A comparison to medicine works here. We’re qualified as patients to judge our doctors’ accessibility, demeanor, and how well we fair under their care. We’re not qualified to understand how they interpret our symptoms in light of their better knowledge.
Members of the public are qualified to judge the visible part of teaching, particularly how well it helps students learn. They’re not qualified to understand how teachers apply their specialized knowledge of teaching and learning.
Potential rewording: “Teachers should encourage the public to judge our public performance. We should also work to make the specialized nature of our work more appreciated.”
Teachers Don’t Really Get Summers Off
I get summers off. I know that’s a heresy in teacher-leader circles, but I’ll stand by it.

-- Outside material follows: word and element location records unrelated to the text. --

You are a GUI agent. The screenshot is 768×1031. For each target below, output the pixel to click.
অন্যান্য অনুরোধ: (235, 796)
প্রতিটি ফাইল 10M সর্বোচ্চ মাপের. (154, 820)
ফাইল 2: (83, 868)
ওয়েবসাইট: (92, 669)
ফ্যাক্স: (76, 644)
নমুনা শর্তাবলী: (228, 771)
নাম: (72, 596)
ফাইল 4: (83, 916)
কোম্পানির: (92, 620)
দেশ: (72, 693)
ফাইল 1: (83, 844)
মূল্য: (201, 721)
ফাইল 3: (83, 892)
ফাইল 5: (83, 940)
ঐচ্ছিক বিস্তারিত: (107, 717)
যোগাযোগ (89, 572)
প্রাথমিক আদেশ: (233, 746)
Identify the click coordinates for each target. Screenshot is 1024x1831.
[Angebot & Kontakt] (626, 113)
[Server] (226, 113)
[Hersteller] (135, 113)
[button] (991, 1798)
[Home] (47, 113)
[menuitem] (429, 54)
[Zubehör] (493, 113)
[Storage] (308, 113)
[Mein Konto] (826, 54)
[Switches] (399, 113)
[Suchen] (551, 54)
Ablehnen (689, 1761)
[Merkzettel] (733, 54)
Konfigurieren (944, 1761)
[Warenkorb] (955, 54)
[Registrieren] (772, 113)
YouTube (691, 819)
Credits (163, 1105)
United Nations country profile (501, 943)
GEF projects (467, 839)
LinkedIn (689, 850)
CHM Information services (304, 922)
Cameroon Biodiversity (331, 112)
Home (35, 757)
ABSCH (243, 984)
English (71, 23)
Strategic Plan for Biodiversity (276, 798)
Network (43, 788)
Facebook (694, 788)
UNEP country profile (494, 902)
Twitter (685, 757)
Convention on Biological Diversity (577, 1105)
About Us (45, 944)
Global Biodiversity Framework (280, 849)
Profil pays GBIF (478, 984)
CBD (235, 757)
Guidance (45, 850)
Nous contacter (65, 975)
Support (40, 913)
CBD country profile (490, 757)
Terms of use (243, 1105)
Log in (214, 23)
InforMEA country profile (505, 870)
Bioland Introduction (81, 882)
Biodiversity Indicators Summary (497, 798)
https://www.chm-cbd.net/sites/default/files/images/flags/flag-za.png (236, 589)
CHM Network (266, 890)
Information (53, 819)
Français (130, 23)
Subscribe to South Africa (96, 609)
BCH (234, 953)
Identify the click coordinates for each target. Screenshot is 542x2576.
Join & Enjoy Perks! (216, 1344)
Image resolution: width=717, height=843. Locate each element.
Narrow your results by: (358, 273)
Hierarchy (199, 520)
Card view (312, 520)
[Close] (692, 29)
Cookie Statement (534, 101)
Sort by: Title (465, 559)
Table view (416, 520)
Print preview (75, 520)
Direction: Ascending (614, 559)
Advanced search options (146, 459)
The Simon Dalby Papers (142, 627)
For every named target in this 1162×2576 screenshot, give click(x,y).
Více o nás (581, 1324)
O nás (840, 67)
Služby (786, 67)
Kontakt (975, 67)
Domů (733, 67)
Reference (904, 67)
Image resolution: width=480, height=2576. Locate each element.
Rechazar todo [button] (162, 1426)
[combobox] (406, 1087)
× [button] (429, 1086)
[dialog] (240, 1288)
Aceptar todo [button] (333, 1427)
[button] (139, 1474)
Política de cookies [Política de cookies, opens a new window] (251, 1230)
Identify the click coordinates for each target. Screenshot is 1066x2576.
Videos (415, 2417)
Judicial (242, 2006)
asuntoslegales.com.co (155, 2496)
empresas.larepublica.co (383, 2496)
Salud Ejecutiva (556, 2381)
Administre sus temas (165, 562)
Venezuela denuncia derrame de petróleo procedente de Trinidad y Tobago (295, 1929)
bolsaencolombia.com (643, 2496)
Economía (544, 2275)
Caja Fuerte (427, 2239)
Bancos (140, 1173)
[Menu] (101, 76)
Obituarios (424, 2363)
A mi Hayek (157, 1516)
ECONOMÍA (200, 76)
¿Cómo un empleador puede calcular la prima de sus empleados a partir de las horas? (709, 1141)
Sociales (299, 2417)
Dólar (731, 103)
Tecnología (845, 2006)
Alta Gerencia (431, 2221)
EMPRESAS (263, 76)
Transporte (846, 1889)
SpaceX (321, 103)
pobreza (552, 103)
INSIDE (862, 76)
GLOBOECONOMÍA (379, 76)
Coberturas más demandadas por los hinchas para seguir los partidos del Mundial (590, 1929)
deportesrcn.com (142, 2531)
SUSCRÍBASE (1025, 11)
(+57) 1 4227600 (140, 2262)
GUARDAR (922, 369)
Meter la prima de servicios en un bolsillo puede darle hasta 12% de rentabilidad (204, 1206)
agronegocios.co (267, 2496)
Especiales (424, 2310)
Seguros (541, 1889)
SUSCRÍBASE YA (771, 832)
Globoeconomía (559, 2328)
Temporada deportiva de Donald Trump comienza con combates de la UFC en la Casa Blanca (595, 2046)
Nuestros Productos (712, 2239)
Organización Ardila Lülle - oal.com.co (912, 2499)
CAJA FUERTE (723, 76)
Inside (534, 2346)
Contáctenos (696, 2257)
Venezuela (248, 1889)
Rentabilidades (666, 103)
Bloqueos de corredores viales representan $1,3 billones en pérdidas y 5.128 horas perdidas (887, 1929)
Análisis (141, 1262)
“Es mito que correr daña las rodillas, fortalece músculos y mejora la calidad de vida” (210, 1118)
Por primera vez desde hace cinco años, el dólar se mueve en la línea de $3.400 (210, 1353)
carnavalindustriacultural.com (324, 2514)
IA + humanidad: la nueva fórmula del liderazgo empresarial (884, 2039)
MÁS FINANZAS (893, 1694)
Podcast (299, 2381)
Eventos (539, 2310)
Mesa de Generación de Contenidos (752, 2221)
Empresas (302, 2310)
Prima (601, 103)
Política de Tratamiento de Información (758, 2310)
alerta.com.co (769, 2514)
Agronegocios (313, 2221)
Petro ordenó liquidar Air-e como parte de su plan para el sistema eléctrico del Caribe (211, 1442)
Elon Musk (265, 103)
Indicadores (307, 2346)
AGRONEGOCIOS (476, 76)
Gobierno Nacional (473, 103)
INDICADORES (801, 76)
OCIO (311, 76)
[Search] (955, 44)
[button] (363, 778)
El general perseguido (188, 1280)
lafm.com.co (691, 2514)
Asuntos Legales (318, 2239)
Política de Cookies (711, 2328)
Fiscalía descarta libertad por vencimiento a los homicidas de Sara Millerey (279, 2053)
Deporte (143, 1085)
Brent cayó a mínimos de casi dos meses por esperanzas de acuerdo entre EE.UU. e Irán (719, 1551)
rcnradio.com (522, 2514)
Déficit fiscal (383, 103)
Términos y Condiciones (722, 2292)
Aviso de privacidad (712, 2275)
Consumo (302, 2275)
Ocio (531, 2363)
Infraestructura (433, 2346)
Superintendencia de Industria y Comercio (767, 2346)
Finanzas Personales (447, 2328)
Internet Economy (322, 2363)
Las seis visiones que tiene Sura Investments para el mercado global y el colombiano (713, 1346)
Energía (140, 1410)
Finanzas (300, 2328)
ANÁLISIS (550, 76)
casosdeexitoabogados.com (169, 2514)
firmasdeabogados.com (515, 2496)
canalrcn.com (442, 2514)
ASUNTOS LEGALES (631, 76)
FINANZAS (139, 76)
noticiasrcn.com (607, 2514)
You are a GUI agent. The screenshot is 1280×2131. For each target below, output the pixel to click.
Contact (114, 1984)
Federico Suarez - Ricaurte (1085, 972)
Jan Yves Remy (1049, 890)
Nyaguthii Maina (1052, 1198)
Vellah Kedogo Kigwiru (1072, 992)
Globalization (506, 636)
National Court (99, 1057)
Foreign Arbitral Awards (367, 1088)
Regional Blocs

From the last day in May to the first day in August, I have over 60 days to spend any way I want. There have been summers where I didn’t work a minute.
I’ll nearly always choose to update my lessons, attend conferences, and help facilitate professional-development events (often for compensation). But no one is twisting my arm to do this; I am exercising my autonomy. I have chosen to enrich my identity as a teacher to include outside leadership work.
Furthermore my summer professional activities are nothing like what I do in the classroom. They are not as hard or time-consuming. They renew me, help me deepen my commitment to the profession, and are fun. That could be said of teaching, too, but in a different way.
The end of a school year may be happy and sad, but it usually is a relief. Yet, no matter how motivated or eager we are to begin a new year, is it ever a relief? Why should we be indignant when someone says, “It must be nice to get summers off?” Why is it even brought up during teaching events? Are we that insecure?
Someone is more likely to tell me that I deserve a break after teaching nine months or ask what it’s like and what I do with the time. In fact I’ve heard far more teachers complain about people putting us down for lounging around all summer than I’ve heard people actually make those comments.
Potential rewording: “I celebrate summers! What other profession has two consecutive months during which practitioners can create their own path—to improve themselves as teachers, to rest, to travel. It’s a great thing and everyone should envy us!”
Teacher leaders make their bones first by accomplished classroom work, then by original thinking. As the efficacy of teacher leadership grows, let’s keep our eyes out for the complacency in language that leads to complacency in thinking.